- The Washington Times - Wednesday, April 4, 2007

It used to be that bands could put out a few rough-edged records at the beginning of their careers before really diving into A-game material. Back then, Kaiser Chiefs bassist Simon Rix says, a group got better through touring — and “after a few albums, they became big, really good bands.”

Music-industry demands and consumers’ short attention spans have curtailed that practice, although the Leeds, England-based Kaiser Chiefs might have discovered a loophole other groups might wish to explore: Produce your first trial-and-error records under a different name and then, when you’re ready for the big time, reinvent yourselves, and it’s full steam ahead.

Years before they charted, swept the Brit Awards or headlined major festivals, the Kaiser Chiefs played under the name Parva and made what Mr. Rix calls “unfocused” music “with lots of influences.” (Read: too many.)

“It got to the point where it was a dead end,” he says. “It was give up or start a new band. So, we just basically started a new band with the same people.”

The new band and its self-financed 2004 single, “Oh My God,” were powerful enough to land on the U.K. charts (at No. 66) without the backing of a record label, and the three years that followed brought a dizzying array of accomplishments: a record deal, two U.K. Top 10 albums and prestigious gigs that included slots at Glastonbury and Live 8.

In the time it has taken Britney Spears to raze her career, the British quintet has gone from relative unknowns to leaders of the new-wave revival.

“It was just a matter of time,” Mr. Rix says. “We were always one of the bigger bands [in Leeds]. We’re just writing better songs now.”

The Britpop outfit has showcased its “improved songwriting” on two discs you might file between your Kinks and Clash albums and your Franz Ferdinand records. The first, “Employment,” had its U.S. release in 2005, and the latest, “Yours Truly, Angry Mob,” arrived last month — just in time to build momentum for a U.S. tour that includes a stop at Coachella and an appearance on “Late Night With Conan O’Brien.”

For the uninitiated, the group’s live shows are infused with so much energy that when an ankle injury forced lead singer Ricky Wilson into a cast, he barely slowed down his stage jumping.

“I don’t think it’s possible to really get us until you’ve seen us live,” Mr. Rix says.

The Kaiser Chiefs storm the 9:30 Club (www.930.com) on Saturday, headlining a sold-out 10 p.m. show.

Kuttin’ Koala

Canadian turntablist Kid Koala (born Eric San) has a knack for digging up tasty snippets and eclectic sounds to use in his mash-ups, which bring together elements as far-flung as a classic jazz piano tune, a hip-hop percussion line and quirky movie dialogue.

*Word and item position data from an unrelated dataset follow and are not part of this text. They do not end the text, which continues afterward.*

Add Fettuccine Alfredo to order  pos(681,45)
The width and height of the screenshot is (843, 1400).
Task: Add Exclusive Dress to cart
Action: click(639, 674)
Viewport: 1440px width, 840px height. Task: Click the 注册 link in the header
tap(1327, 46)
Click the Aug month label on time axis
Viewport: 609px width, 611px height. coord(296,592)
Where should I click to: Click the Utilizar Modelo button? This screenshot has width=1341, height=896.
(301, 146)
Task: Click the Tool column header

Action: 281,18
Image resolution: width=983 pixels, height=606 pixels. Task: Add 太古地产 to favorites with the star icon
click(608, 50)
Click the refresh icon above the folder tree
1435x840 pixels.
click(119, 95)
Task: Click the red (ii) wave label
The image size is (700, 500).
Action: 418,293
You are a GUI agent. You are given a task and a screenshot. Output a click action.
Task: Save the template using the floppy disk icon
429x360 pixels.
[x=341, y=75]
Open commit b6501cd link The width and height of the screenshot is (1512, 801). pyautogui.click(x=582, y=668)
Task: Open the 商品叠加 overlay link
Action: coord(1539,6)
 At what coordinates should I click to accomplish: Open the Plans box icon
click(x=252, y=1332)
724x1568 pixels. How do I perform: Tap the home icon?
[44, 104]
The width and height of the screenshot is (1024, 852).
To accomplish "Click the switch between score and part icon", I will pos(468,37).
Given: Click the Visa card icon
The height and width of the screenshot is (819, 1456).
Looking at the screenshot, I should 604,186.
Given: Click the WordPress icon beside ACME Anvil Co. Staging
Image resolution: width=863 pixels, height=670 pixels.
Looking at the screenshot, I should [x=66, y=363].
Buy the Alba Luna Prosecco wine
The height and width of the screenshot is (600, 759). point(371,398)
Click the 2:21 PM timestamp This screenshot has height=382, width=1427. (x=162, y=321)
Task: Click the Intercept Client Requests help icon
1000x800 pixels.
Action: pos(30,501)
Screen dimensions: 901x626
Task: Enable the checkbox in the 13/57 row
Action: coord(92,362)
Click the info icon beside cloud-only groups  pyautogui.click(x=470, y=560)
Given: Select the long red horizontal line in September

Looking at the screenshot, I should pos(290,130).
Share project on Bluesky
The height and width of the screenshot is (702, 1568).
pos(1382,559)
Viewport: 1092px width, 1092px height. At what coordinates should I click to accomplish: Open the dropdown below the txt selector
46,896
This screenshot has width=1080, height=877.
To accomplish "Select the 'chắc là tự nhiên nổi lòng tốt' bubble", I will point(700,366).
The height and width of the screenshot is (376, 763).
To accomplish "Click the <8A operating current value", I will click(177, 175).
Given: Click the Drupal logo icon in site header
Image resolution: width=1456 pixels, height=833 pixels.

The resulting ear-snacks are always peppered with dexterous scratching, usually with a side of visual or interactive fun — from the DJ’s liner-notes illustrations to the bingo game he created to accompany his 2003 Short Attention Span Theater tour.

While many of today’s musicians are increasingly reliant on production tricks and studio sound, Kid Koala has set himself apart as one of the few music-makers who still believe it’s all about art, not album sales.

He’s on the road to support his third studio undertaking, “Your Mom’s Favorite DJ,” released in late 2006 on U.K. label Ninja Tune.

Unlike his previous albums — which were interrupted by a demanding touring schedule with the Beastie Boys, Radiohead and Deltron 3030 — the artist says his current effort came together relatively quickly. “I accumulated all these bits of sound and collected all these things I’d wanted to play and didn’t get back into the studio for a long time,” he says.

When the Kid finally sat down to assemble “Mom’s Favorite” after ample time to gel in his mind, it came together in about six weeks — nearly as long as it took him to cut “Basin Street Blues,” the trippy jump-off track to his earlier outing, 2003’s “Some of My Best Friends Are DJs.” He’s pleased with his new offering and has another reason to smile after recently marrying his “favorite person.” “She’s on tour with me now,” he says of his “honeymoon tour.”

One might surmise his significant other to be a bit miffed about having to mix business with honeymoon pleasure, but the musician denies it. “She’s a set designer, and I’m a DJ who’s into vintage records,” he says, “so every time we see a flea market at the side of the road we … go check it out.”

The collecting duo are slowly filling up their car with old vinyl and lamp shades, so look for an overloaded vehicle cruising down H Street Northeast to the Rock and Roll Hotel (www.rockandrollhoteldc.com) on Wednesday, when Kid Koala will perform using four turntables to re-create multilayered ditties from his latest disc, plus some oldies and new musings.

Doors open at 8 p.m.; the show begins at 9.